The same amount of .223 ammo ((Prvi Partizan M193)) would cost a bit more than seven times as much, and would be considerably bulkier and heavier. Although prices have risen, .22 is still cheap, small, compact, and lightweight.
It’s also a heck of a lot of fun.
7 thoughts on “Why I Love .22s”
Comments are closed.
Didn’t that used to be like 11.95 a box? Been a long time since I’ve purchased .22 – boy has it gone up in price.
Probably. I seem to recall it being about that price a while back. I remember when Winchester Dynapoints were $15/500 too.
That nearly $30 a box. What the hell? I found 3 bricks of winchester and paid $45 for them.
I sold 2 of them because I’m the ammo lookout for out little group. I buy it and then they buy it off me.
Shawn: Price was $25.50/500rds, not counting shipping and the NRA round-up. Had I not had to worry about shipping, I would have gotten a fourth brick.
While I’m sure I could find cheaper stuff if I looked really hard, Blazer runs really well in my 10/22, is pretty reliable (certainly more so than the huge bulk packs one can buy), and reasonable enough. Did you get the Winchester bulk-packs?
I’m in California on vacation visiting family, and I refuse to buy ammo here and provide tax revenue to California.

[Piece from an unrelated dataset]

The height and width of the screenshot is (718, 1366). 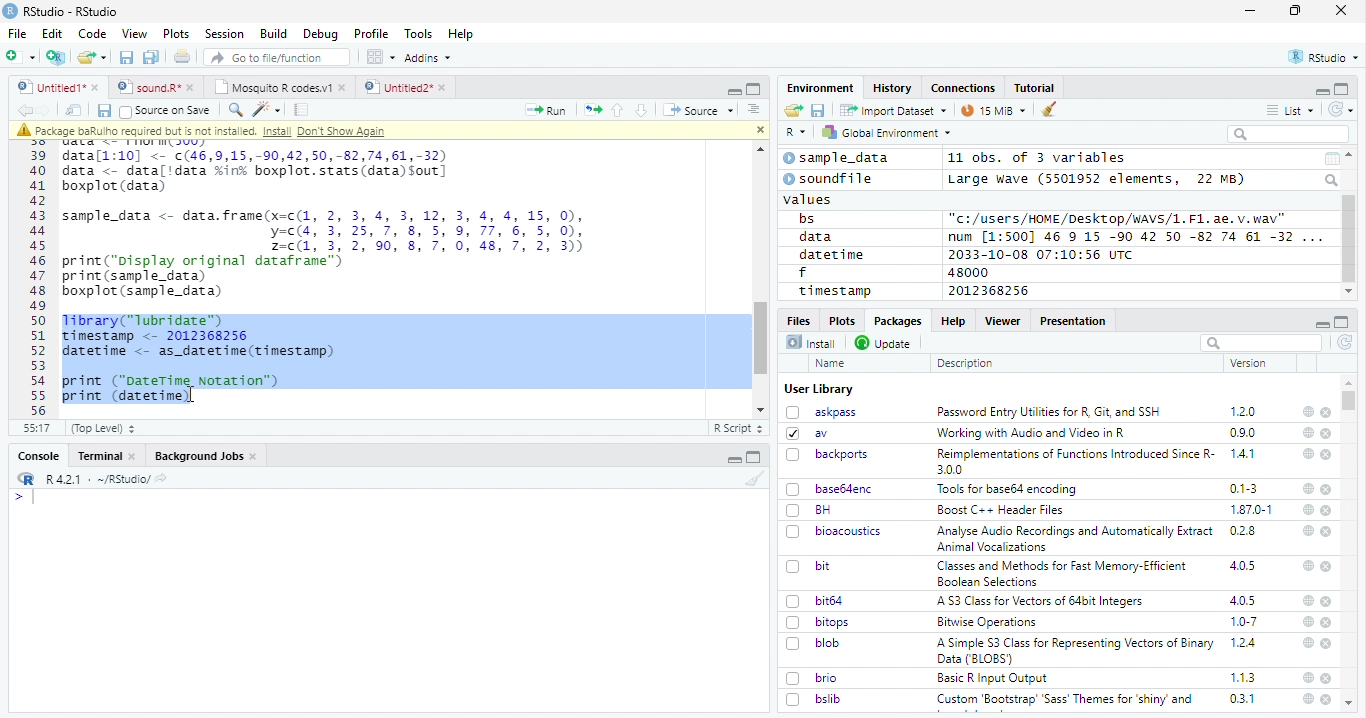 I want to click on bioacoustics, so click(x=834, y=531).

Yeah, its winchester. Its the federal bricks that jam up my .22. Everything else works fine. Just gut a new scope for it to. I’m going to have to replace the extractor. I’ve never had 1 jam with my mkii
Hey just wanted to say thanks for the tutorial on the 10/22 magazine assembly, I had everything done except for how many turns to tension the spring, your post fixed that!
thanks a lot
Willy
Willy: My pleasure. Glad to be of help.